The filling accuracy of missing values decreases as the missing rate increases. As shown in Fig. 6, when the missing rate is 1%, the filling accuracy of the three algorithms can reach more than 60%, indicating that each algorithm is missing a small amount of data. The filling performance is better. When the missing rate is 3%–15%, the IRFNNIS algorithm proposed in this paper is significantly better than the OCS-FCM algorithm. When the missing rate is greater than 15%, the accuracy of the SVR and OCS-FCM algorithms is not much different. In all missing cases, the filling effect of IRFNNIS is significantly better than the other two algorithms.

Fig. 6.
figure 6

Comparison of accuracy of filling results of different algorithms.

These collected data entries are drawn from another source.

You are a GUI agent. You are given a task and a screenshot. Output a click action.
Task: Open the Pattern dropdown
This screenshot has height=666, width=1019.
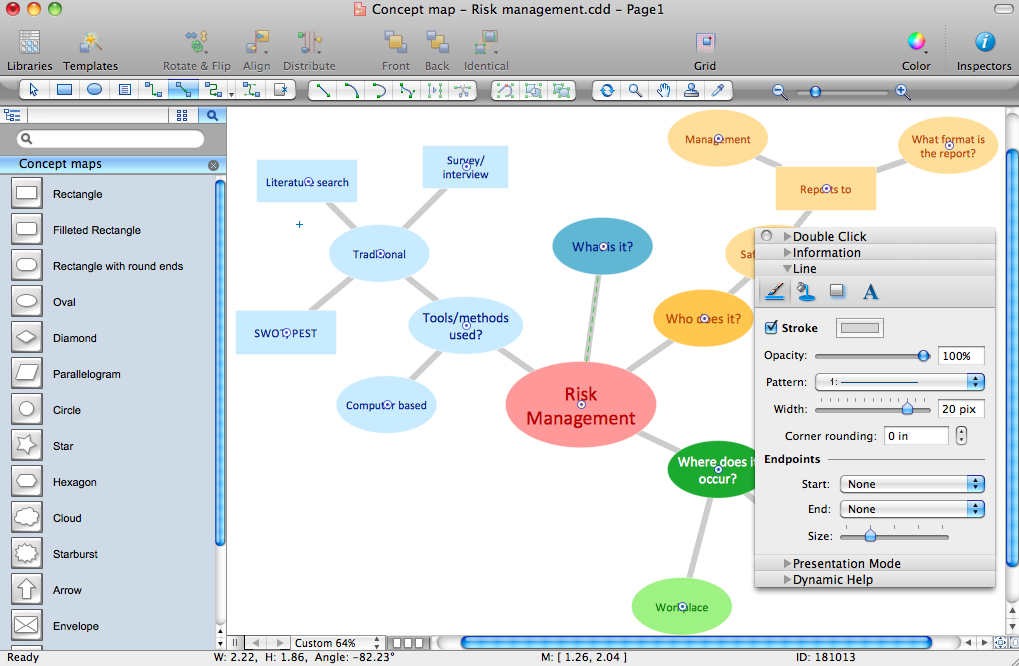(899, 382)
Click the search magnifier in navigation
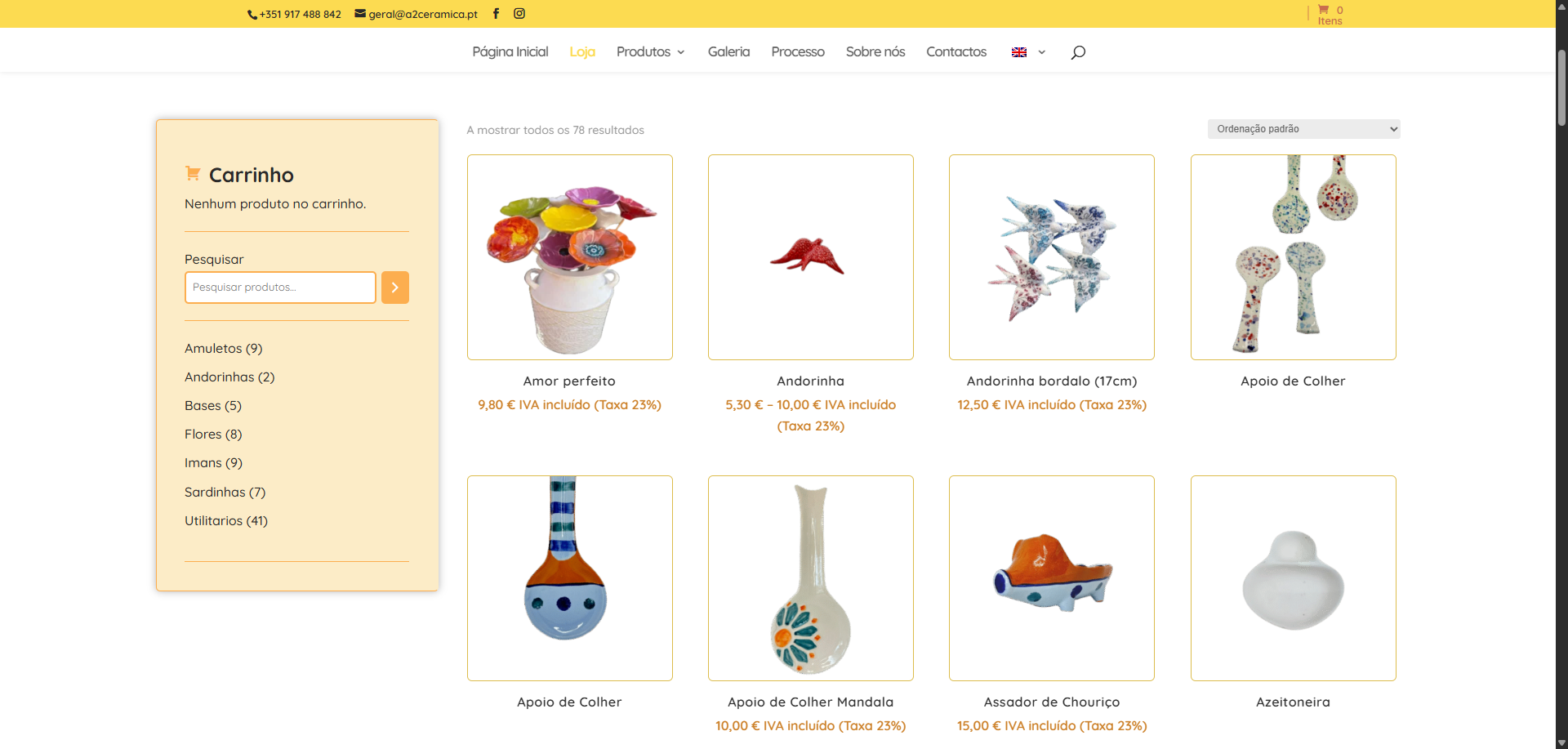The image size is (1568, 749). (x=1078, y=52)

From the above analysis of root mean square error and filling accuracy, it can be seen that the filling effect of the IRFNNID algorithm proposed in this paper is better than the other two algorithms, in order to show the actual filling effect of the algorithm more intuitively, a data set with a missing rate of 10% is constructed and includes multiple consecutive missing data sets. The algorithm proposed in this paper is used for filling. Figure 7 shows the comparison between the filling results of 27 consecutive missing data and the true value. It can be seen that the filling value has a high correlation with the true value, which meets the data filling requirements.

Fig. 7.
figure 7

Comparison and analysis of the algorithm in this paper and the actual algorithm.

6 Conclusion

This article explains the theories related to missing data, including the reasons for missing data and the necessity of missing data processing, and introduces global optimization strategies. In order to improve the efficiency of missing value filling, this paper proposes an improved random forest algorithm based on attribute comprehensive weighting. The method firstly based on error expectation, proposes an attribute comprehensive weighting strategy based on error expectation, and performs comprehensive attribute calculation on the initial missing set to generate complete instance collection; secondly, the similar set is obtained according to the attribute comprehensive weighting strategy, and the random forest model is trained; finally, the improved random forest algorithm based on attribute comprehensive weighting is used to identify missing data and improve the identification accuracy of missing data. The simulation results show that the algorithm can fill in the missing values of multiple attributes, which verifies the accuracy and effectiveness of the method. The algorithm simulation shows that the algorithm proposed in this paper has advantages compared with other algorithms.